Transcribe exactly, and only, the lines that fall between the line containing "Given: Click the" and the last line of the material, both ends included, omitting any pictures.

### Data
****************************************

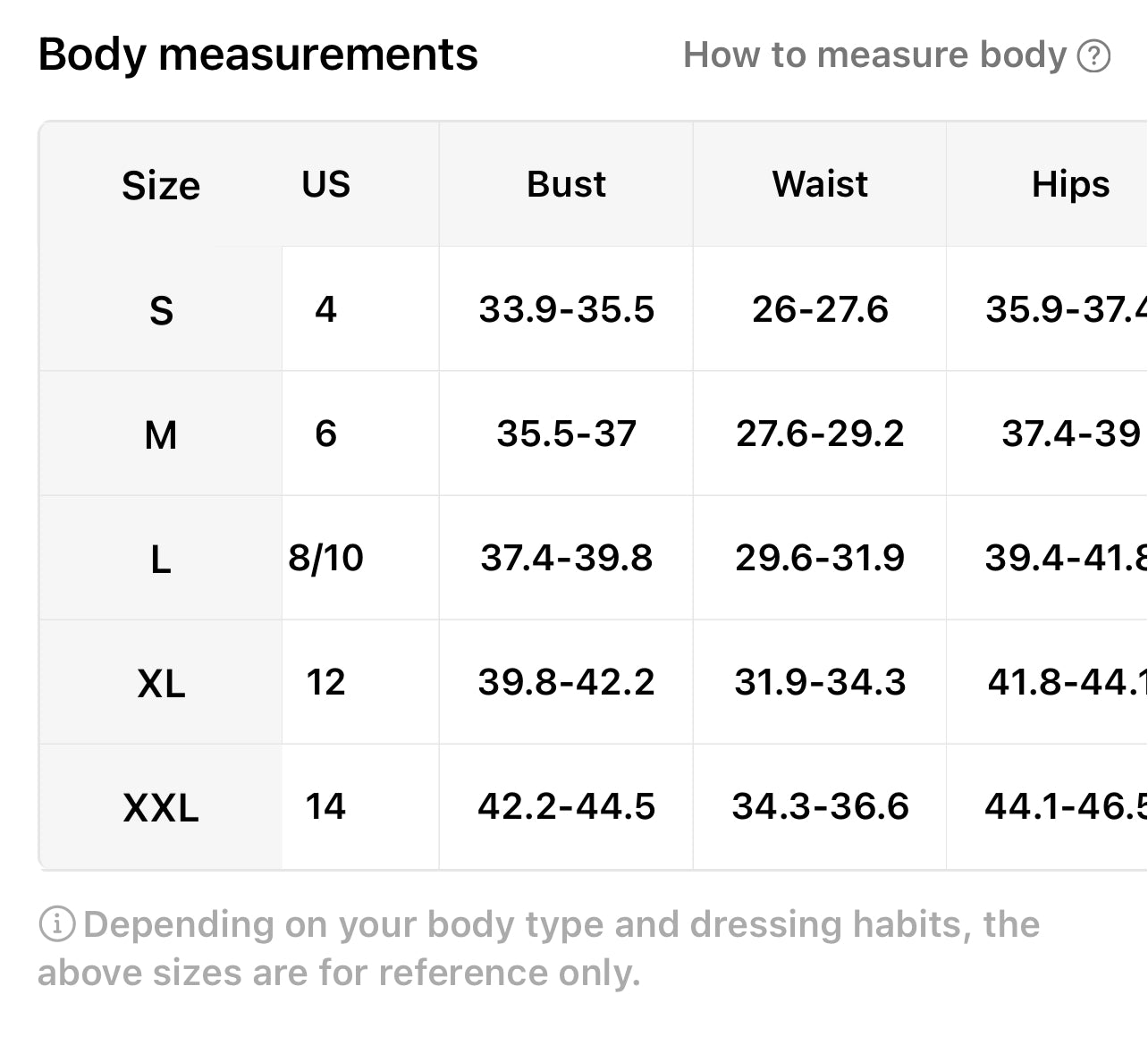This screenshot has width=1148, height=1045.
Task: Click bust value 39.8-42.2
Action: pyautogui.click(x=566, y=682)
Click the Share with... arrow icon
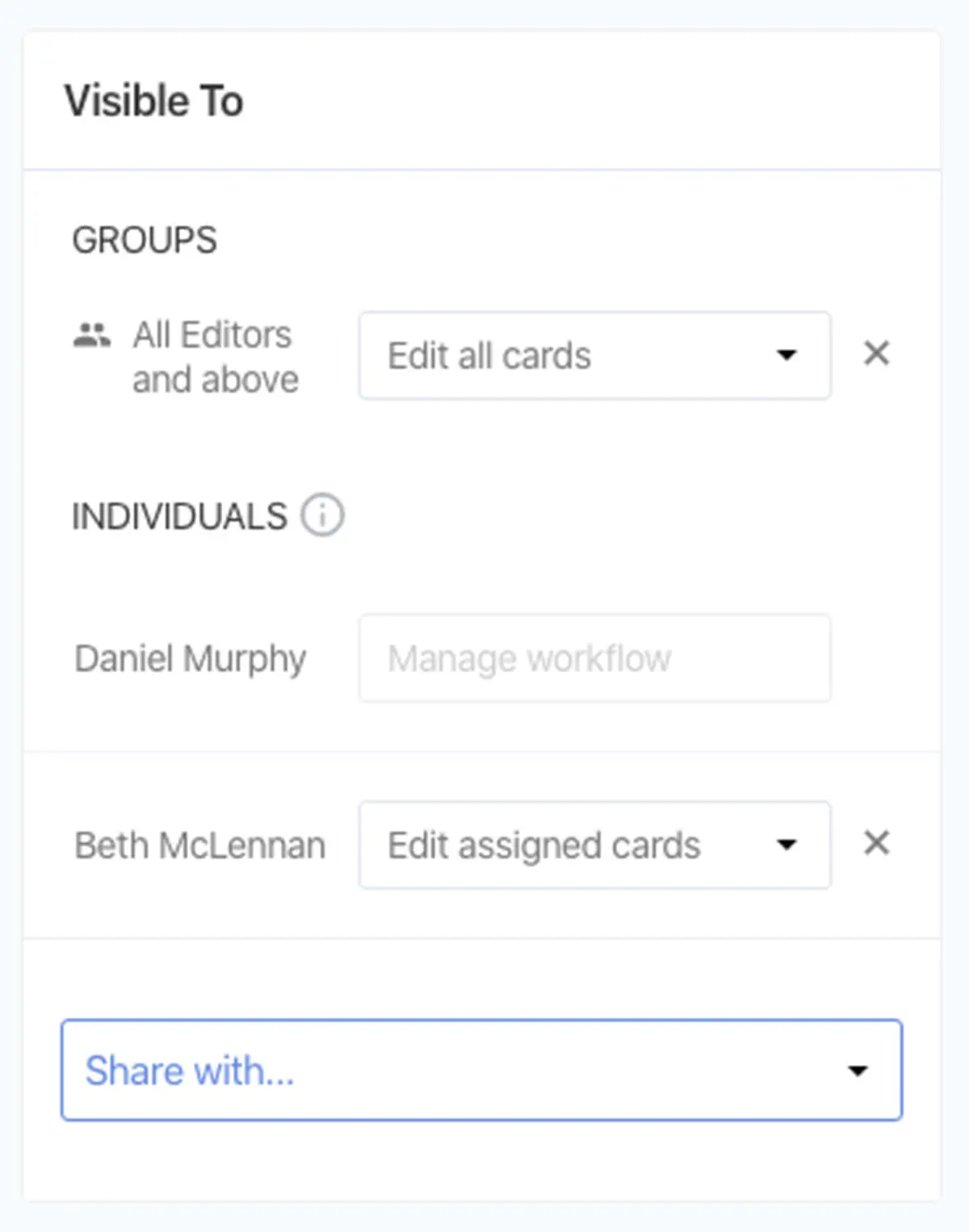Screen dimensions: 969x1232 pos(858,1071)
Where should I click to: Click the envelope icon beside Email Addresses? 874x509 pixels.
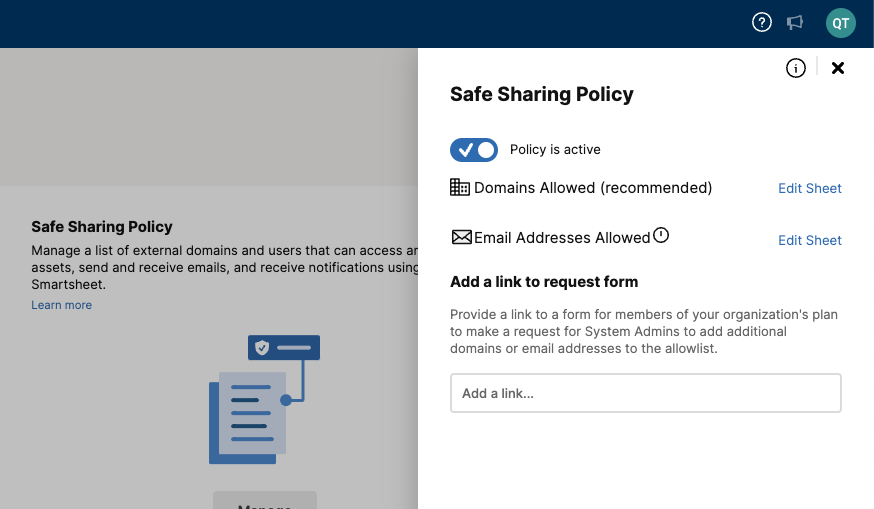click(461, 238)
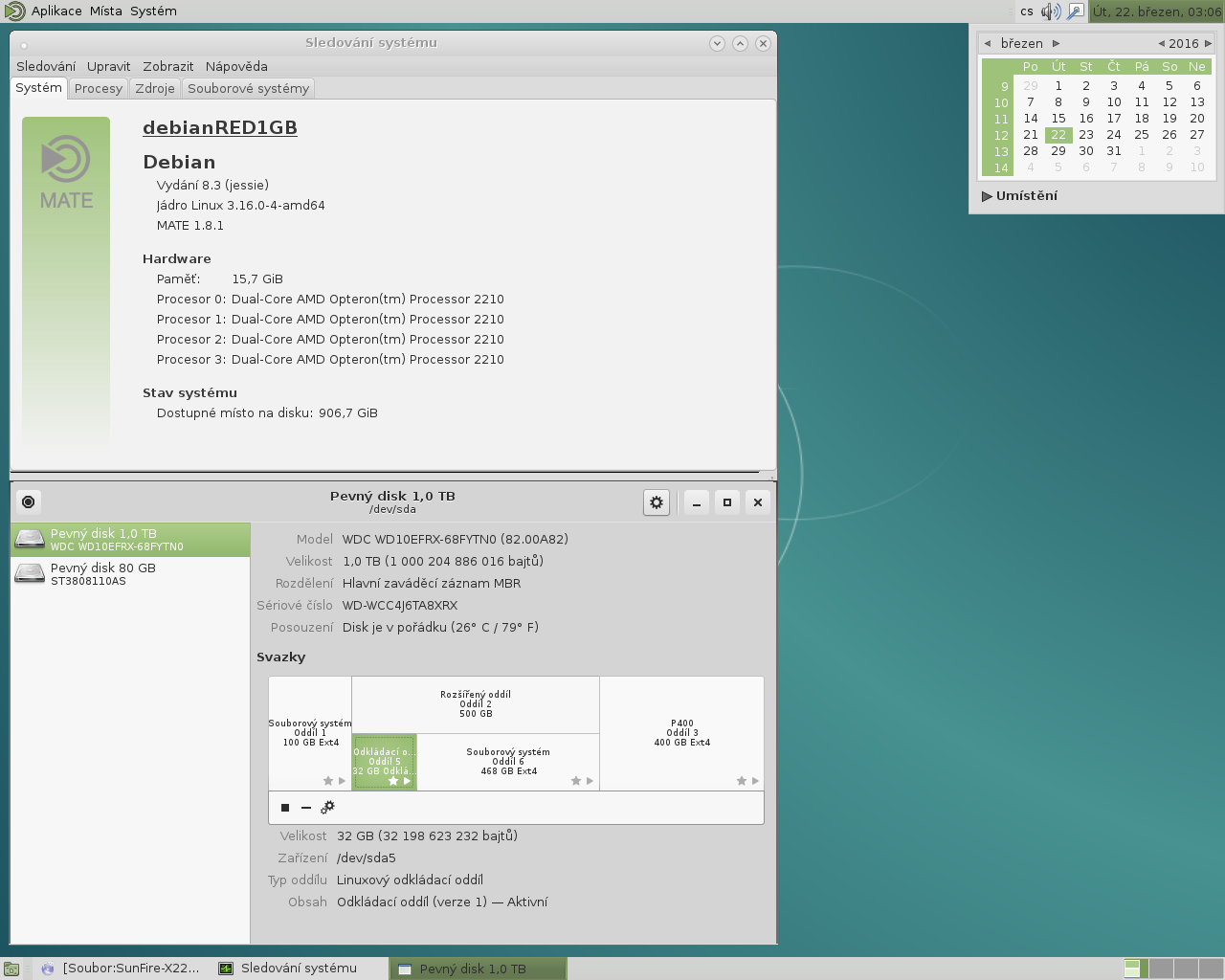The height and width of the screenshot is (980, 1225).
Task: Select the P400 Oddíl 3 partition block
Action: [x=681, y=733]
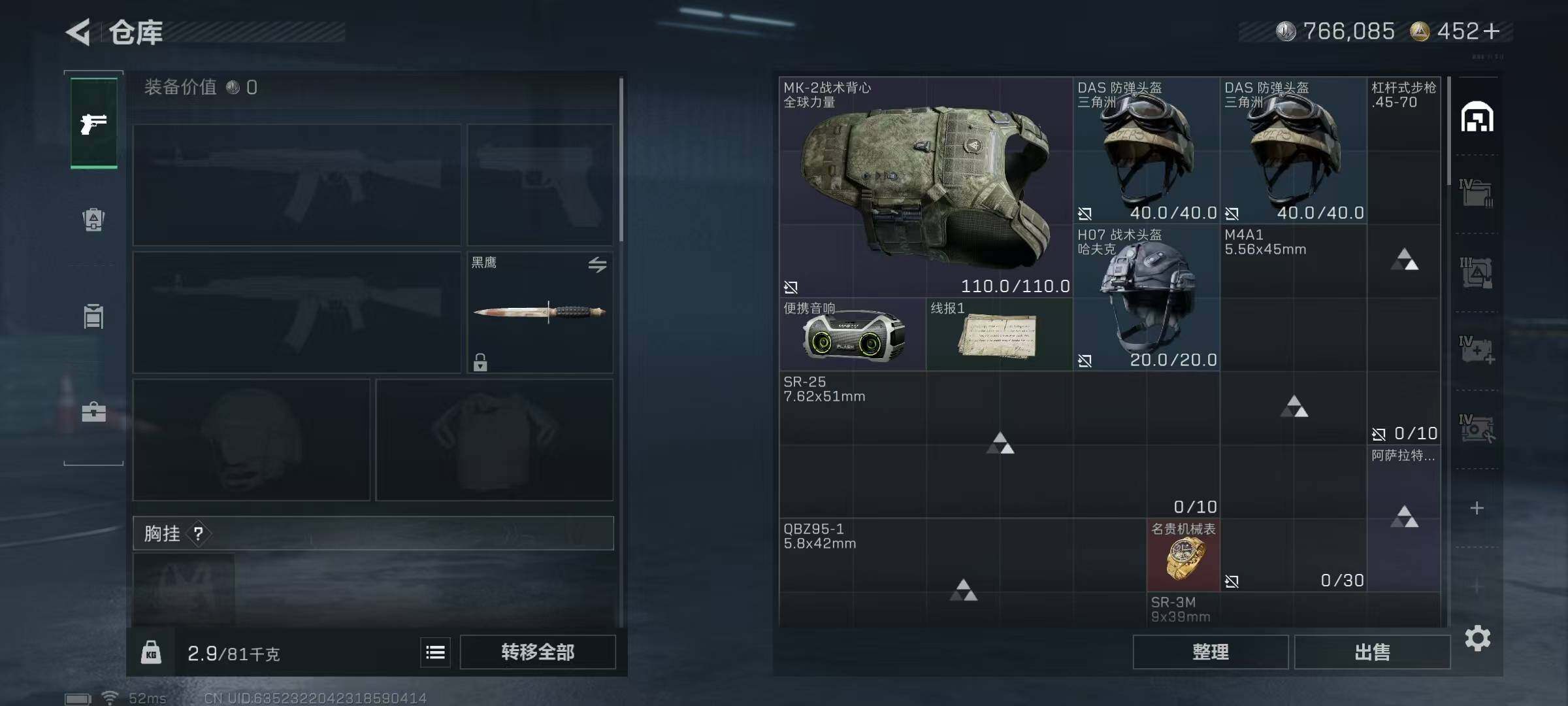Open the 胸挂 help question mark
This screenshot has width=1568, height=706.
coord(199,533)
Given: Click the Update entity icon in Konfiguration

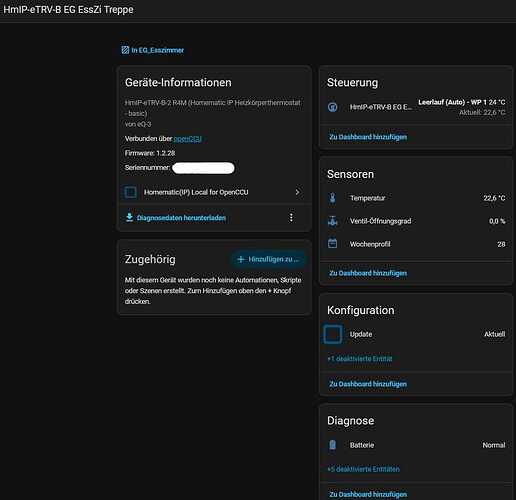Looking at the screenshot, I should click(332, 334).
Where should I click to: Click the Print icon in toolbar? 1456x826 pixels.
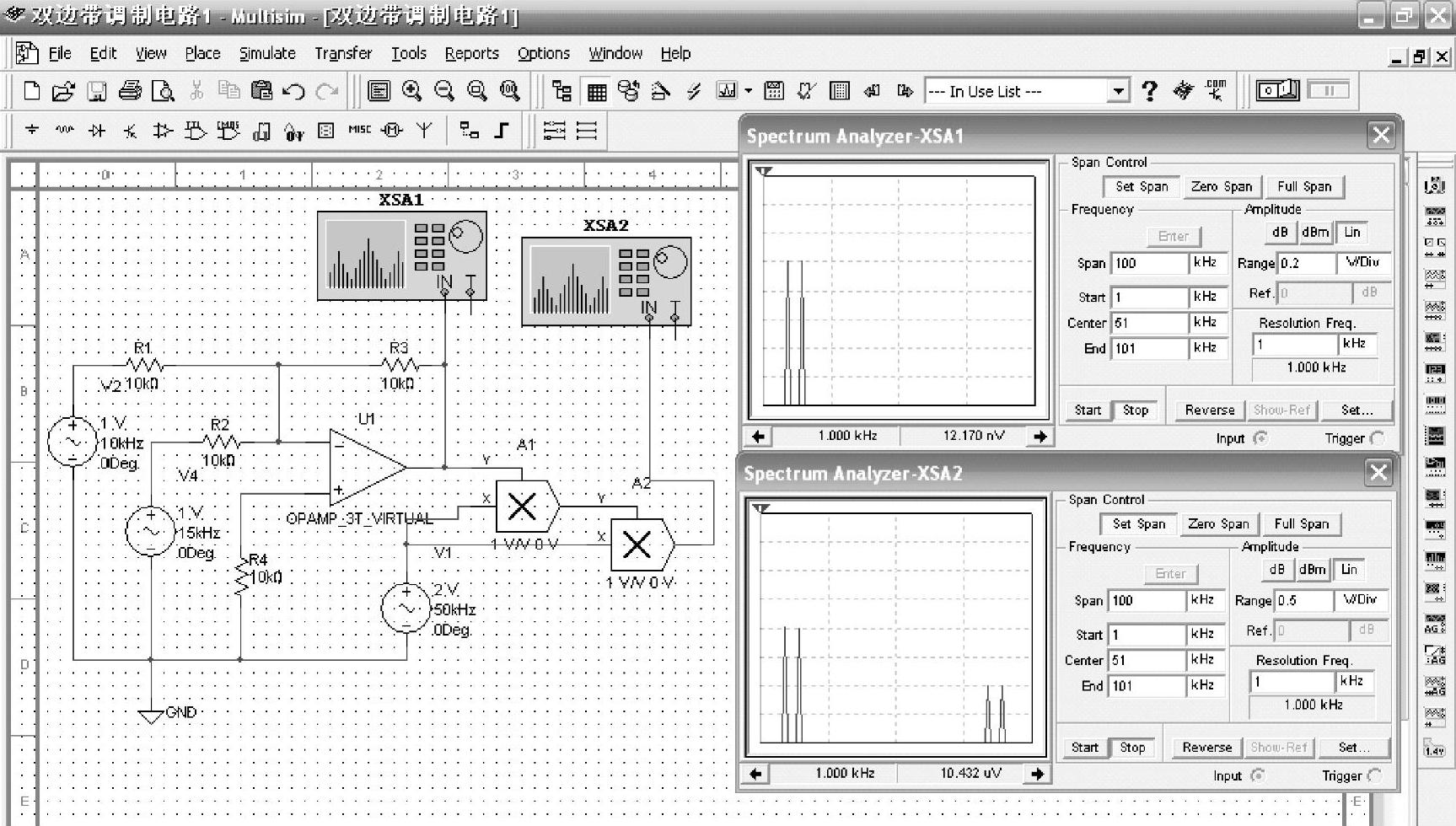click(x=129, y=91)
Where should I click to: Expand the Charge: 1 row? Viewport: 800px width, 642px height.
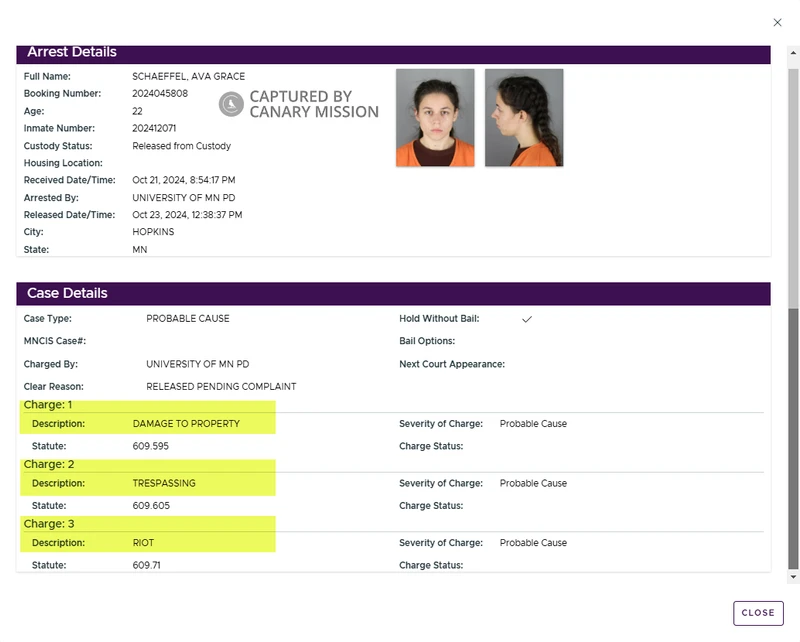point(48,404)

****************************************

### Exercise answer
Given: Click the Update entity icon in Konfiguration

Looking at the screenshot, I should click(332, 334).
Where should I click to: Click the Print icon in toolbar? 1456x826 pixels.
click(x=129, y=91)
Where should I click to: Expand the Charge: 1 row? Viewport: 800px width, 642px height.
point(48,404)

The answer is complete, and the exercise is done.